Where the listing below reaches the line containing "[My account] (269, 232)", start writing out lines exactly, and stop once the line containing "home (22, 46)" has been written.
-- Exercise inputs follows --
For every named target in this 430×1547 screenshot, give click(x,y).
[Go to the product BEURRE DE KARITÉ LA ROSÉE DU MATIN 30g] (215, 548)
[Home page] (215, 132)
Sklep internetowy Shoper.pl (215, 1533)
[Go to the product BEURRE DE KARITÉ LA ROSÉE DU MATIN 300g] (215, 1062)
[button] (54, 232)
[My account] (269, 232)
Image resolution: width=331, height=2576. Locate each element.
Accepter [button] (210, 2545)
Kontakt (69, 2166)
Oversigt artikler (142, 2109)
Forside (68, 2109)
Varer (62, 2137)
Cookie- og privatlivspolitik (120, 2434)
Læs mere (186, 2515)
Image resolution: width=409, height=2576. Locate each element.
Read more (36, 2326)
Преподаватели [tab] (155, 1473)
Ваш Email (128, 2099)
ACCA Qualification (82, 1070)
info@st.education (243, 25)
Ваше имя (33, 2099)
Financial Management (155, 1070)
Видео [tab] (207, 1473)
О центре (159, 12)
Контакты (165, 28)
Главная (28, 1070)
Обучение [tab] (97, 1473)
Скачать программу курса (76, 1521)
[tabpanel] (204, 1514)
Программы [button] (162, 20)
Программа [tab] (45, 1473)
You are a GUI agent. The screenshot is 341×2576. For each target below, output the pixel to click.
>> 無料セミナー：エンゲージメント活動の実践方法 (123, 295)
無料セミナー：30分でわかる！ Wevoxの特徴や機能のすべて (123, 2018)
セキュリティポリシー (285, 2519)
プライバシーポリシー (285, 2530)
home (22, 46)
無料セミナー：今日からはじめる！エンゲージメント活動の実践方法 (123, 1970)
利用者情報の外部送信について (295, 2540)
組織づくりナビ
-- Exercise inputs concluded --
-- Exercise inputs follows --
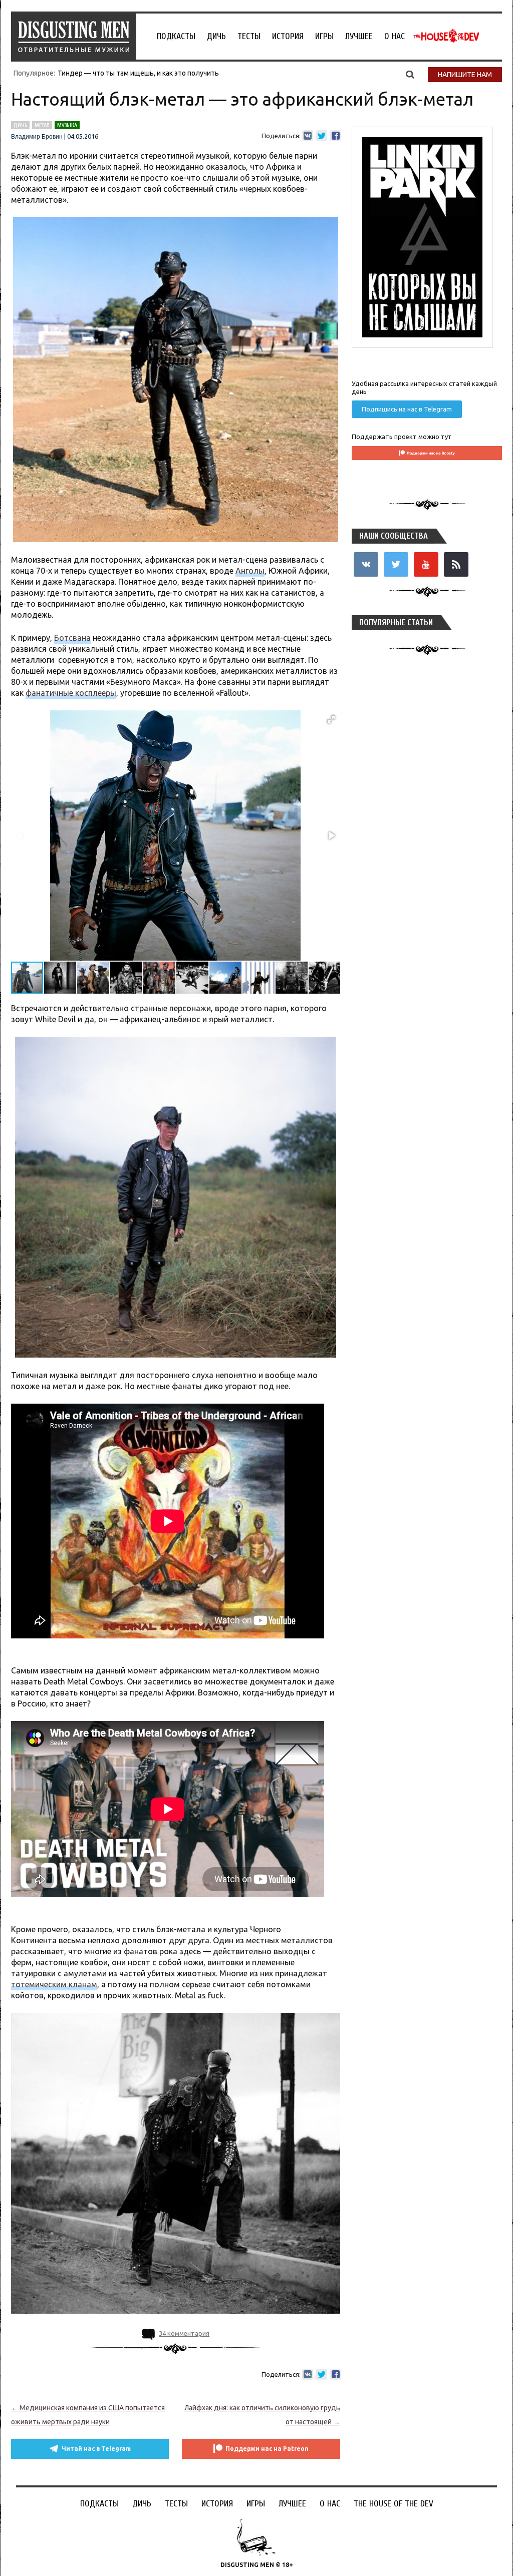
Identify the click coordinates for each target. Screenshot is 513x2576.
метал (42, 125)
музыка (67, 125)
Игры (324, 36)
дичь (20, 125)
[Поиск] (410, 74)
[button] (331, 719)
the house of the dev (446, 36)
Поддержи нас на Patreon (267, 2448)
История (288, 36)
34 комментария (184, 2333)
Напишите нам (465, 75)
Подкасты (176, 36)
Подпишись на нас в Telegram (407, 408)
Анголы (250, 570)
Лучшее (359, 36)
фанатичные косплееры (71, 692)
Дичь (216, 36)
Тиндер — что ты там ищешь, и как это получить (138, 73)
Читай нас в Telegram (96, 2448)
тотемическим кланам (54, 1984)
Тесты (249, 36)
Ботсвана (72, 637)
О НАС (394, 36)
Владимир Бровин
-- Exercise inputs concluded --
▶ [Output for this task]:
[My account] (269, 232)
Image resolution: width=331, height=2576. Locate each element.
Accepter [button] (210, 2545)
Kontakt (69, 2166)
Oversigt artikler (142, 2109)
Forside (68, 2109)
Varer (62, 2137)
Cookie- og privatlivspolitik (120, 2434)
Læs mere (186, 2515)
Image resolution: width=409, height=2576. Locate each element.
Read more (36, 2326)
Преподаватели [tab] (155, 1473)
Ваш Email (128, 2099)
ACCA Qualification (82, 1070)
info@st.education (243, 25)
Ваше имя (33, 2099)
Financial Management (155, 1070)
Видео [tab] (207, 1473)
О центре (159, 12)
Контакты (165, 28)
Главная (28, 1070)
Обучение [tab] (97, 1473)
Скачать программу курса (76, 1521)
[tabpanel] (204, 1514)
Программы [button] (162, 20)
Программа [tab] (45, 1473)
You are a GUI agent. The screenshot is 341×2576. For each target below, output the pixel to click.
>> 無料セミナー：エンゲージメント活動の実践方法 (123, 295)
無料セミナー：30分でわかる！ Wevoxの特徴や機能のすべて (123, 2018)
セキュリティポリシー (285, 2519)
プライバシーポリシー (285, 2530)
home (22, 46)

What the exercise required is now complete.